No soy joven, pero me siento joven y aunque estoy en el límite (a tan solo a unos años de lo que algunos consideran como edad de riesgo), aún sigo en plena actividad laboral. Eso sí, cuando pintan canas en las sienes, sacas tiempo para todo y pretendo seguir conciliando con mis nietos, si este maldito virus me lo permite, como lo hice con mis hijos .
Cuando escribo estas líneas, en forma de desahogo personal y en primera persona, el curso apenas tiene dos semanas lectivas y el goteo de aulas cerradas por positivos de coronavirus se incrementa en todo el país. En Madrid ya se registran 34 colegios con incidencias relacionadas por el coronavirus y lo mismo ocurre en toda España, lo que aumenta la incertidumbre de muchos padres sobre lo oportuno de llevar a sus hijos al colegio.
A mi nieto Bosco, sus padres por seguridad y para decidir si la pequeña Adriana debía o no seguir seguir yendo al 'cole de los mayores' (ante la posibilidad de que la profesora hubiera contagiado a su hermano) decidieron hacerle un test rápido que dio negativo. Cuando leí el Whastapp: "El test de Bosco ha dado negativo así que tranquila, todo bien", sentí un gran alivio pero solo momentáneo porque las cosas se complican en todo el país.

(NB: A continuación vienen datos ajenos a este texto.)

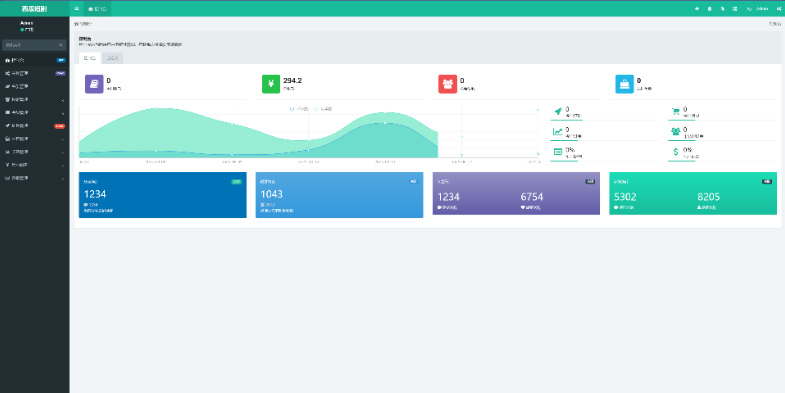Open the Admin user menu at top right
Viewport: 785px width, 393px height.
[x=757, y=9]
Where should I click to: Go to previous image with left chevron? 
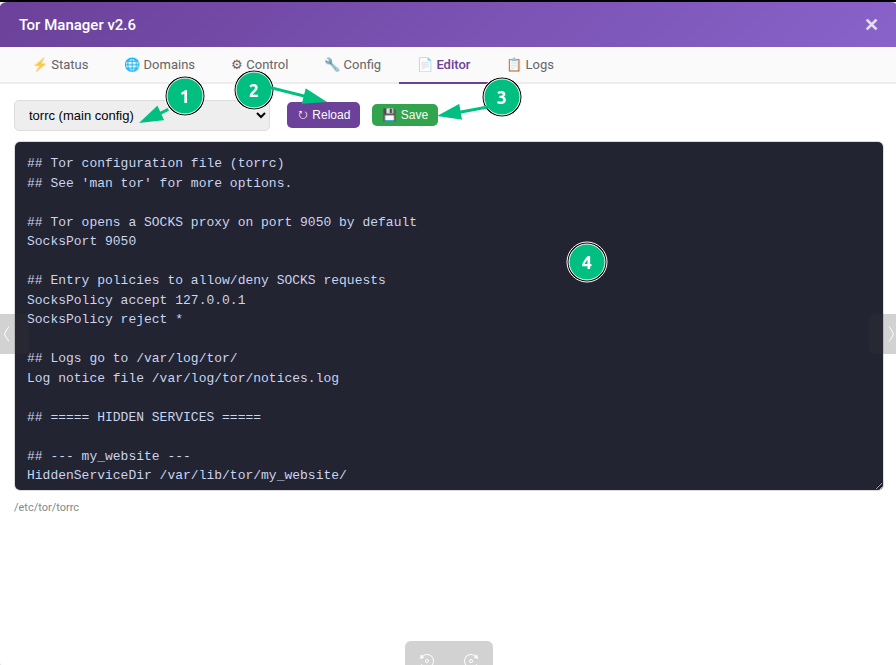point(7,334)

Que recuerde, solo he tenido una sensación de angustia similar a la que siento ahora cuando mi hijo (el padre de los pequeños Adriana y Bosco) tuvo un gravísimo accidente de moto en la adolescencia. Ese día ETA asesinó cruelmente al matrimonio Becerril en Sevilla y yo, que entonces era la redactora jefe de nacional, me había desplazado allí para cubrir la noticia y hacer en directo los informativos.
Me avisaron de que una furgoneta había atropellado a mi hijo, que iba en su moto, y se había dado a la fuga sin auxiliarle. El mundo se me vino abajo porque no estaba con él y esa ausencia me mataba. Pasé varías semana en el hospital sin moverme de su lado y recuerdo perfectamente que solo deseaba, con todas mis fuerzas, ser yo y no él quien estuviera en aquella maldita situación.
Si hubiera sido posible me hubiera cambiado por mi hijo para pasar yo por las operaciones y el dolor. A eso se le llama ser madre y ahora resulta que ser abuela no solo mantiene, sino que acrecienta, ese sentimiento de protección llevado al límite. Si la covid-19 tiene que acordarse de mi familia, ¡ojalá que este bicho no nos quiera!, prefiero que me visite a mí y no a mis nietos. Eso es, sencillamente, porque soy la abuela aunque me llamen Esther a secas.
Afortunadamente nosotros en casa hemos tenido, de momento, suerte pero otros muchos abuelos y otras muchas familias lo están pasando muy mal y ver a sus nietos enfermos les parte el corazón. Me gustaría que estas líneas sirvieran para darles ánimos y fuerza. Este maldito virus no entiende de ideologías, ni de posición social o económica. Nos puede afectar a todos, pero ahí están nuestro héroes de las batas blancas y los investigadores que cada día abren una puerta a la esperanza. Ojalá, mas pronto que tarde, hablemos del coronavirus como algo del pasado. ¡Esta batalla y esta guerra a la enfermedad también la vamos a ganar!